1 cup stone-ground cornmeal (not degerminated — the most nutritious and tastiest part of cornmeal is the germ!)
1 cup raw buckwheat flour OR sorghum OR brown rice flour*
1 T. baking powder
1/2 tsp. sea salt
1 1/4 cups milk or buttermilk, preferably from grass-fed cows
2 eggs, preferably from pastured hens
1/4 cup + 2 T. bacon grease**

Preheat oven to 400F. In a large bowl, whisk together the cornmeal, flour, baking powder, and salt. In a smaller bowl, whisk together the milk and eggs. If the bacon grease is solid, heat it gently just until it melts, then whisk 1/4 cup into the milk and eggs. Pour the remaining 2 T. into the baking dish.

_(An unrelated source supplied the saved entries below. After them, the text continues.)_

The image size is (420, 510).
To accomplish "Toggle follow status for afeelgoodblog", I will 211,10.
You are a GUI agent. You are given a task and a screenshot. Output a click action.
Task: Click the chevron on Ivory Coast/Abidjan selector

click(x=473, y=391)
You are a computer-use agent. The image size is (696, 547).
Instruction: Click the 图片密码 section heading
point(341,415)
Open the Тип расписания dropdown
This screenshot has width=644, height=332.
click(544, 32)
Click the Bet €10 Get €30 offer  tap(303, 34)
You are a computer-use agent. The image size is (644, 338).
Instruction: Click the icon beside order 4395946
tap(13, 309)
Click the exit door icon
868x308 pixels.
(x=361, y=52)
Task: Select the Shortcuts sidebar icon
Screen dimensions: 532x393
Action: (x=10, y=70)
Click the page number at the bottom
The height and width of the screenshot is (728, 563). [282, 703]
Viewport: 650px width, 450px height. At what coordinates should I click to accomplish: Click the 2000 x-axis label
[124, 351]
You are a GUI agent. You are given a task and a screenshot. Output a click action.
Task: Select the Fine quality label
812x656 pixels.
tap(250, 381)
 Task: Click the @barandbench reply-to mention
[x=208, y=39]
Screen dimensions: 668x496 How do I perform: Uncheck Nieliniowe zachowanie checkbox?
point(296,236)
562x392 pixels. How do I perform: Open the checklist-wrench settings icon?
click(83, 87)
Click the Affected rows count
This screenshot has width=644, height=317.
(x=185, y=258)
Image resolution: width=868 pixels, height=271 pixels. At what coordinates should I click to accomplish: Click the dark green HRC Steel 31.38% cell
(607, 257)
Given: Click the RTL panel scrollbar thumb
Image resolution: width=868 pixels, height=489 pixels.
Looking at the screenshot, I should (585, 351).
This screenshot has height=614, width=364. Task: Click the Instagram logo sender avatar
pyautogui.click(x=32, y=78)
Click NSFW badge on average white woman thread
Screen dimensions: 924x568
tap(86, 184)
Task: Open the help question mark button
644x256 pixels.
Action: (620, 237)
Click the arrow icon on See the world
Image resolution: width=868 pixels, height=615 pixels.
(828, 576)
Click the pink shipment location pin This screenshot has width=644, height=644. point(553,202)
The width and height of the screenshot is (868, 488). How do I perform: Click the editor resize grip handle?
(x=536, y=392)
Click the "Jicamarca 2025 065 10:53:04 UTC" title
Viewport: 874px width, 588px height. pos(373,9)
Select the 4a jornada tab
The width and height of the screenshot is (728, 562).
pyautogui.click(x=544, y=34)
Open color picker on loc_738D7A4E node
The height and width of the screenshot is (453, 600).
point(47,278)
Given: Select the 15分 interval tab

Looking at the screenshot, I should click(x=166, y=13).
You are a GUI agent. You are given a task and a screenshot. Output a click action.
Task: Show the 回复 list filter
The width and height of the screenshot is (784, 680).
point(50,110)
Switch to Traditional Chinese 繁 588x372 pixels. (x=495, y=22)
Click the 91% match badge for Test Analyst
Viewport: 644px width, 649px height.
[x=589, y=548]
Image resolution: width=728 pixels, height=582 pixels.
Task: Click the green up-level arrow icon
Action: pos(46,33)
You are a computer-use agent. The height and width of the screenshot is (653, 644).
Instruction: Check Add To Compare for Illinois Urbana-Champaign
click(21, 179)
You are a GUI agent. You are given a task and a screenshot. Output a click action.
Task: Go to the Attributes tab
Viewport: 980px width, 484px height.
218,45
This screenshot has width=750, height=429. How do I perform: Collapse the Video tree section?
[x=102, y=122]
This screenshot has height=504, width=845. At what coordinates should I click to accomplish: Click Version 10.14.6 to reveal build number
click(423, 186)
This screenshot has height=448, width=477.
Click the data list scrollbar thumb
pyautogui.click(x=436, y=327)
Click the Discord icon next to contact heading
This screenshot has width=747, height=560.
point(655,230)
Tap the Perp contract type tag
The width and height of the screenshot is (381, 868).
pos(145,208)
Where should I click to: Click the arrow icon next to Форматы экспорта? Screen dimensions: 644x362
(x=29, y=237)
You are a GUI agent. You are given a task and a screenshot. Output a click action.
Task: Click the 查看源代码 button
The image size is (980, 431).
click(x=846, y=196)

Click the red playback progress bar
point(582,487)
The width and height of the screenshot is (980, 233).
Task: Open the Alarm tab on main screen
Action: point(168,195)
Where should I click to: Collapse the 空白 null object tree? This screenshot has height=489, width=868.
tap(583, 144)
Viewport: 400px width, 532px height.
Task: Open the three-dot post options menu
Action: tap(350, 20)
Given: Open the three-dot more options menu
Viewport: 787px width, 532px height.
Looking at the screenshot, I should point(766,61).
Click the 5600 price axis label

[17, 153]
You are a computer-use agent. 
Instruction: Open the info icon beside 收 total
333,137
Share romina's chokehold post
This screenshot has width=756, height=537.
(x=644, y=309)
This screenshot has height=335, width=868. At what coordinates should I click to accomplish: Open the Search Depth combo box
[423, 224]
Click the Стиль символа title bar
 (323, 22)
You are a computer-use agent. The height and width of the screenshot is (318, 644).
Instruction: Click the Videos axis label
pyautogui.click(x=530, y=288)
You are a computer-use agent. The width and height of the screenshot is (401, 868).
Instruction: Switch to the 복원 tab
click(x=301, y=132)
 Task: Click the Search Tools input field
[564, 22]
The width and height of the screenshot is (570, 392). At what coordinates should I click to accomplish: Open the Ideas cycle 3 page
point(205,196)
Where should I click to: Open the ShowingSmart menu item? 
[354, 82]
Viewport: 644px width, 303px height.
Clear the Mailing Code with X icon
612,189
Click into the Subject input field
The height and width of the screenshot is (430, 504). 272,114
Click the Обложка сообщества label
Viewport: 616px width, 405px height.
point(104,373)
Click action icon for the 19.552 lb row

Whisk the dry ingredients into the wet, scoop into the baking dish, and bake for 30 minutes or until the top is turning golden and an inserted toothpick comes out clean. Let cool on a wire rack. The cornbread can be made into stuffing, served as-is, or sliced and fried in butter for a savory and crisp side dish or breakfast. Leftover cornbread can be refrigerated for a week.

Enjoy!

* These are gluten-free flours. If you’d like to make a wheat-based version, use 1 cup of kamut, spelt, or whole-wheat flour.

** To render bacon grease, place about 1/2 pound of bacon slices (preferably from pastured hogs) on a wire rack, trying not to overlap the slices. Set the wire rack into a rimmed baking pan and bake the bacon for 20 minutes at 375F. Remove from oven, then carefully lift the rack up and out of the baking pan. Pour the grease into a glass jar (wear oven mitts while handling the hot pan!) and either use immediately or refrigerate to use later.